> [List of tasks]:
a – Using the fertilizer storage text, answer these:
(i) What is the maximum stacking height for pallets?
(ii) How often should liquid fertilizer tanks, pipework and valves be inspected by a suitably qualified technician?
(iii) How far from a watercourse must permanent storage tank sites be?
b – From the fertilizer storage text, reproduce word for word the part that opens with the words containing "If spilled, liquid" and closes with "and financial consequences.".

> [Provided text]:
For outside storage, place pallets on top of the covered fertilizer to protect against damage caused by birds to tarpaulin and bags.

For stability and safety, big bags should be stored in the form of a pyramid. Pallets stack height should be no higher than 3-pallets high depending on product, stability of the pallet and handling equipment.

IMAGE outdoor storage comb

Storing Liquid Fertilizer

IMAGE Liquid fertilizerThe storage requirements for liquid fertilizers depend on the number of grades required at any one time, farm topography and logistics. 

If spilled, liquid fertilizers can be very damaging to the water environment, whether from accidental spillage, poor management or vandalism the result could be water pollution with legal and financial consequences.

Farmers share a duty of care for siting, use and maintenance, even when the supplier provides the tanks.

Using Liquid Fertilizer Tanks

  • Ensure tanks, pipework and valves are fit for purpose, ie resistant to corrosion. 
  • Ensure all tank fittings are tamperproof. Lock all valves shut when not in use. 
  • Ensure delivery companies are aware of emergency procedures. 
  • Ensure tank, pipework and valves are in good condition before deliveries are made. 
  • Check tank has sufficient capacity before delivery. 
  • Avoid overfilling. 

Maintaining Liquid Fertilizer Tanks

  • Have tanks, pipework and valves inspected internally and externally, for damage and corrosion at least annually by a suitably qualified technician. 
  • Carry out any necessary remedial work immediately. 
  • Undertake additional checks at the start of the season and when deliveries are made to and from the tank. If in doubt do not use the tank or bowser. 
  • Drain down and flush through all pipework at the end of each season. 
  • Keep a maintenance record. 

Permanent Storage Tanks 

  • All sites must be more than 10m from a watercourse.

> [Data extract]:

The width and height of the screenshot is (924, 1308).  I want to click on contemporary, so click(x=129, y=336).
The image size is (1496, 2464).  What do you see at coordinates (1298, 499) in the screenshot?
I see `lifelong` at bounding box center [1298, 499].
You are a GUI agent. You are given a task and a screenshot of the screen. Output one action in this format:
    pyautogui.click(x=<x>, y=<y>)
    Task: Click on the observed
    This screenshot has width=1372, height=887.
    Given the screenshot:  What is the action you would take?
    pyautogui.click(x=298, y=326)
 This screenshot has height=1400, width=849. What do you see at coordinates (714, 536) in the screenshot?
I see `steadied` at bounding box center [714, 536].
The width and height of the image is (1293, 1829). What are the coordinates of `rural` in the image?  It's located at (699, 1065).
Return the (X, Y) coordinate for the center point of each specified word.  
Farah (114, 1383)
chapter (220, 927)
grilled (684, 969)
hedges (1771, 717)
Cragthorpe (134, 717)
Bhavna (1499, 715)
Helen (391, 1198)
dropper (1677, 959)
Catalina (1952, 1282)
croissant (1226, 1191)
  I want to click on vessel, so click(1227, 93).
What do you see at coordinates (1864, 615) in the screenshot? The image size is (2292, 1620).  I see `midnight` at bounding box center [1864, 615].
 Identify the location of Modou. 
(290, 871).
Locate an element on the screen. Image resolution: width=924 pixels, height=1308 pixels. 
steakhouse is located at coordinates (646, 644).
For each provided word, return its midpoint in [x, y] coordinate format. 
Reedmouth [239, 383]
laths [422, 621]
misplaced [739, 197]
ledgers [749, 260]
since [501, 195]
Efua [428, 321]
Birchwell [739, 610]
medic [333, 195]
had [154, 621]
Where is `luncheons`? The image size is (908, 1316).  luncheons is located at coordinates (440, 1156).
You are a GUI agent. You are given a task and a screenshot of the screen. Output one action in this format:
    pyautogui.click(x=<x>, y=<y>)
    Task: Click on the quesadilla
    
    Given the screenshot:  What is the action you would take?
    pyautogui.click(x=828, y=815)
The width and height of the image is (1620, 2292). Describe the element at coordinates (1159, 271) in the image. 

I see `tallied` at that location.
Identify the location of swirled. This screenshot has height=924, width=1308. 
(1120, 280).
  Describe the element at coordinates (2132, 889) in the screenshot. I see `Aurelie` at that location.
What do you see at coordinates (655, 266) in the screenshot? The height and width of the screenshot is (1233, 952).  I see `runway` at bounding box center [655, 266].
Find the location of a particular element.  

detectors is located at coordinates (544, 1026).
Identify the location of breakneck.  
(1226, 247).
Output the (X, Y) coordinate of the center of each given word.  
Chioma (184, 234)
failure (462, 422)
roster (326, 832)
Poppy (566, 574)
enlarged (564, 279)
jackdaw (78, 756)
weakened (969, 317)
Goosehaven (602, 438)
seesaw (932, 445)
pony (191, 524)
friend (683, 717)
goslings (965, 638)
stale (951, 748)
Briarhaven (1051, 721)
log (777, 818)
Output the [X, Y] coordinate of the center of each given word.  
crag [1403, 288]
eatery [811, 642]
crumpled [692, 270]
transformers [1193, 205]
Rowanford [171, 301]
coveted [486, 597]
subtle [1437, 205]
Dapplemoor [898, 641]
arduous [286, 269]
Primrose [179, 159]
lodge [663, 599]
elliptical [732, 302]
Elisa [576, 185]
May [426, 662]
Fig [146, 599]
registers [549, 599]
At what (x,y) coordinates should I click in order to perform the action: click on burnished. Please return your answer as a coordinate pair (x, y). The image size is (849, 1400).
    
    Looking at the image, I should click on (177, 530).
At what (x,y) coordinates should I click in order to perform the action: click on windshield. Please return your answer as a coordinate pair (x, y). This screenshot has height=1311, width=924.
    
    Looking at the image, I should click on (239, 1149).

> [Solutions]:
a –
(i) No higher than 3 pallets high.
(ii) At least annually.
(iii) More than 10m.

b –
If spilled, liquid fertilizers can be very damaging to the water environment, whether from accidental spillage, poor management or vandalism the result could be water pollution with legal and financial consequences.